%%
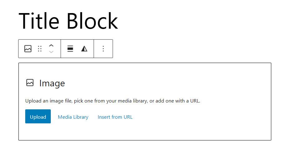Apply duotone filter via triangle icon

coord(84,49)
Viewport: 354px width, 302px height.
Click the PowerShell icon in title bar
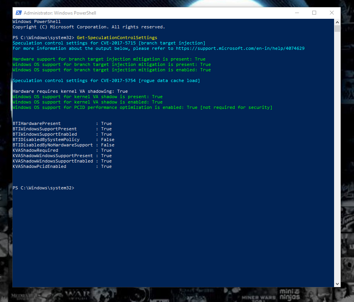click(18, 13)
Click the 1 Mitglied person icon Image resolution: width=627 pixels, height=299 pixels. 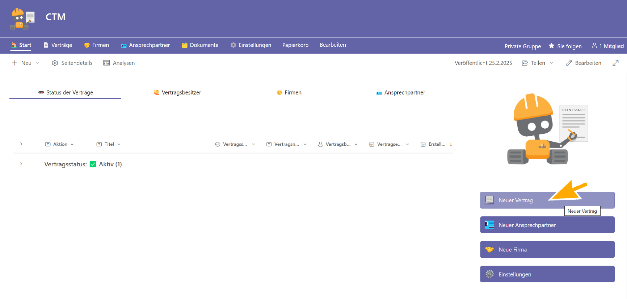[594, 46]
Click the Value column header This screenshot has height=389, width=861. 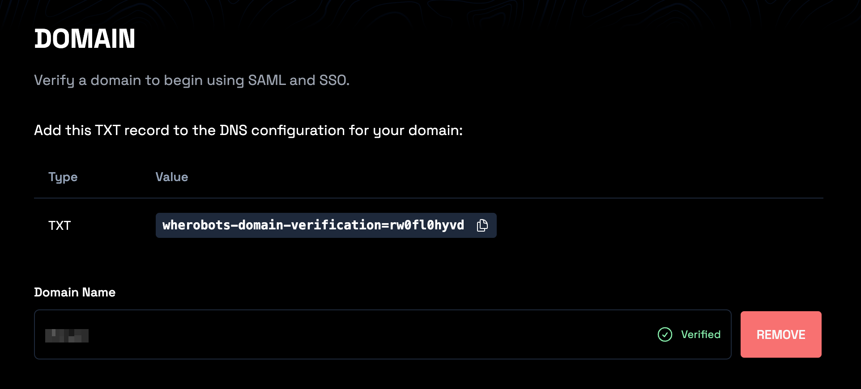(x=171, y=177)
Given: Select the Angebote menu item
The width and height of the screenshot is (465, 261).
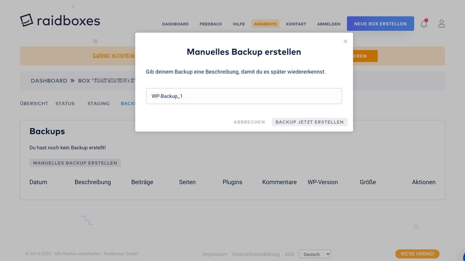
%%
**ACTIVITY**
An exact copy of the lines from the line containing "Given: Select the Angebote menu item" through the final line of the listing, without pictures, is the expected result.

**COMPLETED TASK**
Given: Select the Angebote menu item
The width and height of the screenshot is (465, 261).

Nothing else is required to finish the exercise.